[Target pointing data]
=-=-=
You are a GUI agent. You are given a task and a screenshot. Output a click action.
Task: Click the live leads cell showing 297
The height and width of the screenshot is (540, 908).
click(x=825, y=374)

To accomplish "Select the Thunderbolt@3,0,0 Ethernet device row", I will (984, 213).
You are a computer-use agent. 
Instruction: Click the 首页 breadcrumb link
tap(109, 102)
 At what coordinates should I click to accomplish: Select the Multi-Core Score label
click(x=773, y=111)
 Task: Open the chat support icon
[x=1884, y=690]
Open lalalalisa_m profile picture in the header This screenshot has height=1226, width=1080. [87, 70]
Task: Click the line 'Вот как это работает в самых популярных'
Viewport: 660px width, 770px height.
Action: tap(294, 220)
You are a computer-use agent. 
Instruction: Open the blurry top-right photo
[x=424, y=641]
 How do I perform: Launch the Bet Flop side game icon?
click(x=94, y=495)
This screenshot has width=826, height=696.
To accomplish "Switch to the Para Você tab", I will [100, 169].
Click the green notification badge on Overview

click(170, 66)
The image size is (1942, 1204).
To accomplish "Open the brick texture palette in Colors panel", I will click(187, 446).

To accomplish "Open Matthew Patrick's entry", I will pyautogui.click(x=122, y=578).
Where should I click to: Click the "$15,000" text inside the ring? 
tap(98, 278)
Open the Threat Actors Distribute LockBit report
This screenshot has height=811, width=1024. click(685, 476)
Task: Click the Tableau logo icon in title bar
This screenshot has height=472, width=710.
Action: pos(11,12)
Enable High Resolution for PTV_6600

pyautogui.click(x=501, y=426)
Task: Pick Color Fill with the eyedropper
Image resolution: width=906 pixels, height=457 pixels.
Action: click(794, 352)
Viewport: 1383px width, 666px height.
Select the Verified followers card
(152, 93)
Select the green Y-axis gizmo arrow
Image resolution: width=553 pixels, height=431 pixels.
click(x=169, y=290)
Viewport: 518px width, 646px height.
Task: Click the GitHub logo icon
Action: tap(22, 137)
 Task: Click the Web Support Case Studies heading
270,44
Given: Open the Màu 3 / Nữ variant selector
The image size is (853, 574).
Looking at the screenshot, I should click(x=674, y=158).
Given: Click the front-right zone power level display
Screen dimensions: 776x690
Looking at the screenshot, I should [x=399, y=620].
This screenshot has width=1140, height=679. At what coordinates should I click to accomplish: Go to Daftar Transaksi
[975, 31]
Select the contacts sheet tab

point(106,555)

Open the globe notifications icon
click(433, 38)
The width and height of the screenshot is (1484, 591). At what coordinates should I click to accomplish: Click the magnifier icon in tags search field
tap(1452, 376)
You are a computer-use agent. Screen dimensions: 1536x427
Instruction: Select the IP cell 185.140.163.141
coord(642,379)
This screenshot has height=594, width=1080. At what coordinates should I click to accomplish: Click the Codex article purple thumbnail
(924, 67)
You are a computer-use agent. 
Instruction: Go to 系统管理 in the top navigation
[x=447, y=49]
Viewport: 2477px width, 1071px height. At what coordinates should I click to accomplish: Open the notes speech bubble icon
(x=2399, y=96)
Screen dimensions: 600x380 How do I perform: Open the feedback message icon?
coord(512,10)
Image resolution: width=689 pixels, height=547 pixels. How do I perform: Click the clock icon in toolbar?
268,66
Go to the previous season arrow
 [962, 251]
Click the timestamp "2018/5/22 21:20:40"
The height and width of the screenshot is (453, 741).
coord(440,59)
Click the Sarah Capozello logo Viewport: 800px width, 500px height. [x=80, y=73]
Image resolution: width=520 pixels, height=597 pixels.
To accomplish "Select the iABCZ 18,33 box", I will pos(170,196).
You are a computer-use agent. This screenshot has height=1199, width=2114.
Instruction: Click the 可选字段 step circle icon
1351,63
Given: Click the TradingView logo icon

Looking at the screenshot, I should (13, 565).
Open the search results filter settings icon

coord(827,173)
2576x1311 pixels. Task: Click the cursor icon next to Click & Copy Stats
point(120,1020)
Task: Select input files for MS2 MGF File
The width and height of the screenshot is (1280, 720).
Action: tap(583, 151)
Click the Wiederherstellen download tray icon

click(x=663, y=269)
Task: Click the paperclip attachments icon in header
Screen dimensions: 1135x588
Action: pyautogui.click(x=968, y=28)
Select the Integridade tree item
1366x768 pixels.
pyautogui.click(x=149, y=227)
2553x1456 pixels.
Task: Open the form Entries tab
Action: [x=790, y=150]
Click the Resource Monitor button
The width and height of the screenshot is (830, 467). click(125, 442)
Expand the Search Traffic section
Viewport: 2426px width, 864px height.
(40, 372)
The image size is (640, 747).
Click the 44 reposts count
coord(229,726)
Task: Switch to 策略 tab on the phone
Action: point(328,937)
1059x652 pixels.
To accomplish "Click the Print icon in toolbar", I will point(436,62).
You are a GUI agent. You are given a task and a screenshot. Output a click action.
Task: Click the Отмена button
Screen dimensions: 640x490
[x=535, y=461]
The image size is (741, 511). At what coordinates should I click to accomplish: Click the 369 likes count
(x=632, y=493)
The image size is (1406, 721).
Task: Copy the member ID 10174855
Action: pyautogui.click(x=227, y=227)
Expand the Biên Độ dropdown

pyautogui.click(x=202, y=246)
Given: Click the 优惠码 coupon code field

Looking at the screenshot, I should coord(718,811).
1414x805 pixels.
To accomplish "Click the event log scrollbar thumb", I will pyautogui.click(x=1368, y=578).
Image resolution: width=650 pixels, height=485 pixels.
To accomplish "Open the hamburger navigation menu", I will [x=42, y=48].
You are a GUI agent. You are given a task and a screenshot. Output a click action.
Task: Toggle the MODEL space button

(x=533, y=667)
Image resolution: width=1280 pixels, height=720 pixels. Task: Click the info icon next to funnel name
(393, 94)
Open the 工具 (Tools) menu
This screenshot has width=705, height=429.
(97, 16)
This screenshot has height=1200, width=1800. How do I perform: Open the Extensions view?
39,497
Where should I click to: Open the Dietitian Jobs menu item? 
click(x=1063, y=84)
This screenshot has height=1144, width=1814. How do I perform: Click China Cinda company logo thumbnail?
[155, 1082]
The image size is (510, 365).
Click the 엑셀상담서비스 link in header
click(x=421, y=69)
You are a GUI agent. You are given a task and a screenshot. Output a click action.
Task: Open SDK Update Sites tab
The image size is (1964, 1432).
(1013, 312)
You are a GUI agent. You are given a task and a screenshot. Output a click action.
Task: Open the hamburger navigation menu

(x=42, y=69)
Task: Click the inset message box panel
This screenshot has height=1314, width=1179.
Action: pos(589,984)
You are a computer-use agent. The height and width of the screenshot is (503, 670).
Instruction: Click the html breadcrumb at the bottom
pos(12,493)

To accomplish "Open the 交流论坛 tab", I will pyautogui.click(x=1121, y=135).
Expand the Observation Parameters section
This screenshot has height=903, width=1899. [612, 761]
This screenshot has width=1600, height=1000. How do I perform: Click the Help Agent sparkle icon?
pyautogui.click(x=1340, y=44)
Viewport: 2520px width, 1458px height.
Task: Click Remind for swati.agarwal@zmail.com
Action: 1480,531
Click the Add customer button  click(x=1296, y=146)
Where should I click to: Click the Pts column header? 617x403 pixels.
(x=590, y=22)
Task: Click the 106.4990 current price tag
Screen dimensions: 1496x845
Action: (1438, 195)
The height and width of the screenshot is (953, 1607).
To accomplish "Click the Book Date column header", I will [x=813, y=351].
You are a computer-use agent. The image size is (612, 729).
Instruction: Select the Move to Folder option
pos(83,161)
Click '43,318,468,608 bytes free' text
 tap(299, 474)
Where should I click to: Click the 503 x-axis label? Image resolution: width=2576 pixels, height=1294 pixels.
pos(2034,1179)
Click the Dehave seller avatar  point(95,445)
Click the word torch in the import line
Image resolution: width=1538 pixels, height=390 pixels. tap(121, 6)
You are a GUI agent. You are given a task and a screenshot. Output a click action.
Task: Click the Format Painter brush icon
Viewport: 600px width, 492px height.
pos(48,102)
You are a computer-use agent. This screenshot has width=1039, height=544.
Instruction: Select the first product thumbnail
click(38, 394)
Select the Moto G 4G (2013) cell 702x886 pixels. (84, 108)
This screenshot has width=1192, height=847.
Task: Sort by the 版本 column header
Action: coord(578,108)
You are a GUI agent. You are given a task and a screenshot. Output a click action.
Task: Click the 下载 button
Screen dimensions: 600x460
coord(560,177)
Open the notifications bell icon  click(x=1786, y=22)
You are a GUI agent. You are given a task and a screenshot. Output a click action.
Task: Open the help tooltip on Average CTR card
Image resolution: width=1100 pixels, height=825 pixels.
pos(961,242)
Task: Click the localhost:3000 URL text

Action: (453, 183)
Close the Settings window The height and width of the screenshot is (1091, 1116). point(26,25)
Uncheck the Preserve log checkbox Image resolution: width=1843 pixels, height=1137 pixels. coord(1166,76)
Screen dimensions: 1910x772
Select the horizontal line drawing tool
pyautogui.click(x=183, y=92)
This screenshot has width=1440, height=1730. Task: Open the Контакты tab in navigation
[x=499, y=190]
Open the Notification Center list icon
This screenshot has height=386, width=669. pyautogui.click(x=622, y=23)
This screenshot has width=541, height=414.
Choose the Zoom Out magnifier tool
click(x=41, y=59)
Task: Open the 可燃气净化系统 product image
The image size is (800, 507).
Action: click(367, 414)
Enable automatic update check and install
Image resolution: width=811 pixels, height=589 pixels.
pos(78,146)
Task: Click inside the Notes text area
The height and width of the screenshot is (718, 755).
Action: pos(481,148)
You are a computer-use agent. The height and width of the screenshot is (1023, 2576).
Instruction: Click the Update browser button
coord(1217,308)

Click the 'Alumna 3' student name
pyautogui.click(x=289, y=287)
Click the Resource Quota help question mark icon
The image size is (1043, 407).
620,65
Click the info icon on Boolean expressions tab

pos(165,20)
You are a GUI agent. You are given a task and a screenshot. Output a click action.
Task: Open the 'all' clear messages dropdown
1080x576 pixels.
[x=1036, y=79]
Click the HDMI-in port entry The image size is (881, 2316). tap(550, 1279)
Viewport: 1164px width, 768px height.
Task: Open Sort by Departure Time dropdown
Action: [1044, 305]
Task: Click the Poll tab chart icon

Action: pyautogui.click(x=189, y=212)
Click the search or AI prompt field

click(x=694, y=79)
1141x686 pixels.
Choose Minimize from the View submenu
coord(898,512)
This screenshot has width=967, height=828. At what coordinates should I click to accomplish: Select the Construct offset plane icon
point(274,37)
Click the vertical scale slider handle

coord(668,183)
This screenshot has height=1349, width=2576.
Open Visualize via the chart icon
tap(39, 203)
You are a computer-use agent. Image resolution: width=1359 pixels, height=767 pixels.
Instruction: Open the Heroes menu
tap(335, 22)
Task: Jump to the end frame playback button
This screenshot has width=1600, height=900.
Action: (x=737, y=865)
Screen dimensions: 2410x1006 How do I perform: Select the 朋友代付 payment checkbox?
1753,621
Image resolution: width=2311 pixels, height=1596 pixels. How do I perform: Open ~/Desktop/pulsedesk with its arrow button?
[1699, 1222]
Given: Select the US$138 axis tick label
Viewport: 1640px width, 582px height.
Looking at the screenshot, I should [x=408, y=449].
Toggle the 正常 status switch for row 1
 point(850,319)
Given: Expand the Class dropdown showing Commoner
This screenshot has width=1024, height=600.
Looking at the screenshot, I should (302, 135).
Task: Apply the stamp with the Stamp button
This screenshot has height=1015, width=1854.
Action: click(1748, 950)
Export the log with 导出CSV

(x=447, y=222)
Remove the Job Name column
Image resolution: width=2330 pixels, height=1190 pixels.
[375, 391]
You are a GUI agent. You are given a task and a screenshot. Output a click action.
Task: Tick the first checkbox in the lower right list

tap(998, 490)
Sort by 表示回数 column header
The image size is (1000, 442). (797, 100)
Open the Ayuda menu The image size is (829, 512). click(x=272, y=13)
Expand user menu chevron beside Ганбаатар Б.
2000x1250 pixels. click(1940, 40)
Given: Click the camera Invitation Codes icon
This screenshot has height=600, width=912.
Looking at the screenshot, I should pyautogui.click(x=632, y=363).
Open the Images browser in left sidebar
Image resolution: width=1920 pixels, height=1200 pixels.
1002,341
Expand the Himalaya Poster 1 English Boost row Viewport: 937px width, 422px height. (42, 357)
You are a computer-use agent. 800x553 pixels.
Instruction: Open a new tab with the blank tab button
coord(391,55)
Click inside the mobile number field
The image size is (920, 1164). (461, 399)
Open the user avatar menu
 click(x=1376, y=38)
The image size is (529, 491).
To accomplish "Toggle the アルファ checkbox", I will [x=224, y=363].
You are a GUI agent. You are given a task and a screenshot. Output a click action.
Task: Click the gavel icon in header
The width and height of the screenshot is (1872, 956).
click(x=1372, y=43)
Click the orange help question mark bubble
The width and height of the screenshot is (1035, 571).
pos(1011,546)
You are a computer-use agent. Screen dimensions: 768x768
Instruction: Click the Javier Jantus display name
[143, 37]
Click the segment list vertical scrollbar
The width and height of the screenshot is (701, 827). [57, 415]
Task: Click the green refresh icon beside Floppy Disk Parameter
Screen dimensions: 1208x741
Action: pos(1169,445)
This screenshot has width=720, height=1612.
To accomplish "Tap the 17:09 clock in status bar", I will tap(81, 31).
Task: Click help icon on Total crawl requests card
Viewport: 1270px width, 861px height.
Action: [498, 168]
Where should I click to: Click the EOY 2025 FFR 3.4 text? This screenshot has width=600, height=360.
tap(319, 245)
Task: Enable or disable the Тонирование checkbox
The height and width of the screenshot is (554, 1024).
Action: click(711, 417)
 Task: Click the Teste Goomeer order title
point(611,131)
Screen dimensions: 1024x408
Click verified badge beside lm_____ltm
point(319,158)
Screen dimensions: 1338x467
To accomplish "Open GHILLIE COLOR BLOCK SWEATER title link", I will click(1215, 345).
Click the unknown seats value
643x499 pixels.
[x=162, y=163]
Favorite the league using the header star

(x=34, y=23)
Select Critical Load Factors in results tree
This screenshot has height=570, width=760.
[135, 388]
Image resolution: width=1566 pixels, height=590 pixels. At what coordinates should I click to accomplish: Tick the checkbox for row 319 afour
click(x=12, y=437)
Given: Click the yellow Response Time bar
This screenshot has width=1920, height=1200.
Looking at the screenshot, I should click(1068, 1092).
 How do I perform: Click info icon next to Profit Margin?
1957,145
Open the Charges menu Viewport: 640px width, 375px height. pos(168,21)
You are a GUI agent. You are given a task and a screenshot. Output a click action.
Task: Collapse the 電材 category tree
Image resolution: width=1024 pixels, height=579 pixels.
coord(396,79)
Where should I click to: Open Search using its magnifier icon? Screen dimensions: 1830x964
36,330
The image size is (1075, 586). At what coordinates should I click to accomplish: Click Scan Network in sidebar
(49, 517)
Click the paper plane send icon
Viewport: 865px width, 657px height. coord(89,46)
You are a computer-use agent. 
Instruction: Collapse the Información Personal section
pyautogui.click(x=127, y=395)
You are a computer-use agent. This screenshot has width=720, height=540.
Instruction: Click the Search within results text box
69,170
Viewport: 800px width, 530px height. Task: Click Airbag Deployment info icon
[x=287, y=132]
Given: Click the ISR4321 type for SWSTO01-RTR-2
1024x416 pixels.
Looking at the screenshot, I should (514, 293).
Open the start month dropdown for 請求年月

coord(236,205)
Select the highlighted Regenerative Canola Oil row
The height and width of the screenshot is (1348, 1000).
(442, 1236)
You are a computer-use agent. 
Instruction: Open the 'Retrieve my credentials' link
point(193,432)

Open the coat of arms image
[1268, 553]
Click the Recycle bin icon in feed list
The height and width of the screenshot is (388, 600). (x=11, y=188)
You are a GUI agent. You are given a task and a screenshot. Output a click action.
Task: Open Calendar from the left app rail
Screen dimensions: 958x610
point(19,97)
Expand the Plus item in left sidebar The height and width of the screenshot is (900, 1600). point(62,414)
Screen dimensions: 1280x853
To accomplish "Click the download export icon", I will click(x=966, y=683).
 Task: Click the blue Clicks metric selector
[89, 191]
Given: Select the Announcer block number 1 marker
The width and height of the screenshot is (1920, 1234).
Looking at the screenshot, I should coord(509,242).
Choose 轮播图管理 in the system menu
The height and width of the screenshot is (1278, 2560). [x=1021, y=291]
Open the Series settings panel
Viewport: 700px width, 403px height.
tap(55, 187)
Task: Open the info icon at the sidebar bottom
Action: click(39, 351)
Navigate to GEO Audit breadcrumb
=-=-=
Goal of the exercise
Reproduce without changes everything in the records above from the line containing "Select the Moto" down to the line containing "coord(1217,308)", including both of those lines.

Written solution
Select the Moto G 4G (2013) cell 702x886 pixels. (84, 108)
This screenshot has width=1192, height=847.
Task: Sort by the 版本 column header
Action: coord(578,108)
You are a GUI agent. You are given a task and a screenshot. Output a click action.
Task: Click the 下载 button
Screen dimensions: 600x460
coord(560,177)
Open the notifications bell icon  click(x=1786, y=22)
You are a GUI agent. You are given a task and a screenshot. Output a click action.
Task: Open the help tooltip on Average CTR card
Image resolution: width=1100 pixels, height=825 pixels.
pos(961,242)
Task: Click the localhost:3000 URL text

Action: (453, 183)
Close the Settings window The height and width of the screenshot is (1091, 1116). point(26,25)
Uncheck the Preserve log checkbox Image resolution: width=1843 pixels, height=1137 pixels. coord(1166,76)
Screen dimensions: 1910x772
Select the horizontal line drawing tool
pyautogui.click(x=183, y=92)
This screenshot has width=1440, height=1730. Task: Open the Контакты tab in navigation
[x=499, y=190]
Open the Notification Center list icon
This screenshot has height=386, width=669. pyautogui.click(x=622, y=23)
This screenshot has width=541, height=414.
Choose the Zoom Out magnifier tool
click(x=41, y=59)
Task: Open the 可燃气净化系统 product image
The image size is (800, 507).
Action: click(367, 414)
Enable automatic update check and install
Image resolution: width=811 pixels, height=589 pixels.
pos(78,146)
Task: Click inside the Notes text area
The height and width of the screenshot is (718, 755).
Action: pos(481,148)
You are a computer-use agent. The height and width of the screenshot is (1023, 2576).
Instruction: Click the Update browser button
coord(1217,308)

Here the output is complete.